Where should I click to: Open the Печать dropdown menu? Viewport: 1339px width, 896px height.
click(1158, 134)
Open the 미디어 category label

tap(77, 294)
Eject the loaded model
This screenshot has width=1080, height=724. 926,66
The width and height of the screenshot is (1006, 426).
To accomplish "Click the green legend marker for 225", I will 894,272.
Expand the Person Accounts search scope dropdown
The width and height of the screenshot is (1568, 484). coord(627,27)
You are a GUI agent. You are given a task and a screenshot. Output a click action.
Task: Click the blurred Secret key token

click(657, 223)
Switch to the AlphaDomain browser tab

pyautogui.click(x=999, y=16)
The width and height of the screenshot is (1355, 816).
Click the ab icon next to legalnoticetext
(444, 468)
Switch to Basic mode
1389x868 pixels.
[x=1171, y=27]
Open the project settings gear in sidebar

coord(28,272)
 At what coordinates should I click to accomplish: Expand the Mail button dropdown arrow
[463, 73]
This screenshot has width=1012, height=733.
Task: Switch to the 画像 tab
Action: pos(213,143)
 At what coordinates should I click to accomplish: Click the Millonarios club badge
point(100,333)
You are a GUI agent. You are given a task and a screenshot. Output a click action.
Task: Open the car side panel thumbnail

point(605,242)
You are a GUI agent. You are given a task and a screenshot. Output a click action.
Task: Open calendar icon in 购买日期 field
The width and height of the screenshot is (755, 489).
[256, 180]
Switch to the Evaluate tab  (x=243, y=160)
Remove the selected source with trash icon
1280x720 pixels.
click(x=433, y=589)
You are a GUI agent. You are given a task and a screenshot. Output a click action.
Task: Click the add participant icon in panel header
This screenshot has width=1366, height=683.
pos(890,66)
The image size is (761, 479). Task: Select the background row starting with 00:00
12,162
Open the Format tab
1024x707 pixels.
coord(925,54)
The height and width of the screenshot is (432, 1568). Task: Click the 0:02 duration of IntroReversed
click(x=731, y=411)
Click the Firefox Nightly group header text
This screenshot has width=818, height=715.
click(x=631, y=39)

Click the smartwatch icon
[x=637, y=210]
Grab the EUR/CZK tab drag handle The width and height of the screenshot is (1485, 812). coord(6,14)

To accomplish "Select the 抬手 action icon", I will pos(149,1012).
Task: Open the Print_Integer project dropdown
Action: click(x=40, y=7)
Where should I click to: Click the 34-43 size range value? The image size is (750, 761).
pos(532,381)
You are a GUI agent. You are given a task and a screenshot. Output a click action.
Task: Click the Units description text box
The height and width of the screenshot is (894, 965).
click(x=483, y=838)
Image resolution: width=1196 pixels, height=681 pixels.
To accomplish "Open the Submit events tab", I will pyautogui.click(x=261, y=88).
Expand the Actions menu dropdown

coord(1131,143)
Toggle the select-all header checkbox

§

- [Task objective]:
Every entry must be quoted exactly as it appears above.

- [Task result]:
Where should I click to: Open the Печать dropdown menu? Viewport: 1339px width, 896px height.
click(1158, 134)
Open the 미디어 category label

tap(77, 294)
Eject the loaded model
This screenshot has width=1080, height=724. 926,66
The width and height of the screenshot is (1006, 426).
To accomplish "Click the green legend marker for 225", I will 894,272.
Expand the Person Accounts search scope dropdown
The width and height of the screenshot is (1568, 484). coord(627,27)
You are a GUI agent. You are given a task and a screenshot. Output a click action.
Task: Click the blurred Secret key token

click(657, 223)
Switch to the AlphaDomain browser tab

pyautogui.click(x=999, y=16)
The width and height of the screenshot is (1355, 816).
Click the ab icon next to legalnoticetext
(444, 468)
Switch to Basic mode
1389x868 pixels.
[x=1171, y=27]
Open the project settings gear in sidebar

coord(28,272)
 At what coordinates should I click to accomplish: Expand the Mail button dropdown arrow
[463, 73]
This screenshot has width=1012, height=733.
Task: Switch to the 画像 tab
Action: pos(213,143)
 At what coordinates should I click to accomplish: Click the Millonarios club badge
point(100,333)
You are a GUI agent. You are given a task and a screenshot. Output a click action.
Task: Open the car side panel thumbnail

point(605,242)
You are a GUI agent. You are given a task and a screenshot. Output a click action.
Task: Open calendar icon in 购买日期 field
The width and height of the screenshot is (755, 489).
[256, 180]
Switch to the Evaluate tab  (x=243, y=160)
Remove the selected source with trash icon
1280x720 pixels.
click(x=433, y=589)
You are a GUI agent. You are given a task and a screenshot. Output a click action.
Task: Click the add participant icon in panel header
This screenshot has width=1366, height=683.
pos(890,66)
The image size is (761, 479). Task: Select the background row starting with 00:00
12,162
Open the Format tab
1024x707 pixels.
coord(925,54)
The height and width of the screenshot is (432, 1568). Task: Click the 0:02 duration of IntroReversed
click(x=731, y=411)
Click the Firefox Nightly group header text
This screenshot has width=818, height=715.
click(x=631, y=39)

Click the smartwatch icon
[x=637, y=210]
Grab the EUR/CZK tab drag handle The width and height of the screenshot is (1485, 812). coord(6,14)

To accomplish "Select the 抬手 action icon", I will pos(149,1012).
Task: Open the Print_Integer project dropdown
Action: click(x=40, y=7)
Where should I click to: Click the 34-43 size range value? The image size is (750, 761).
pos(532,381)
You are a GUI agent. You are given a task and a screenshot. Output a click action.
Task: Click the Units description text box
The height and width of the screenshot is (894, 965).
click(x=483, y=838)
Image resolution: width=1196 pixels, height=681 pixels.
To accomplish "Open the Submit events tab", I will pyautogui.click(x=261, y=88).
Expand the Actions menu dropdown

coord(1131,143)
Toggle the select-all header checkbox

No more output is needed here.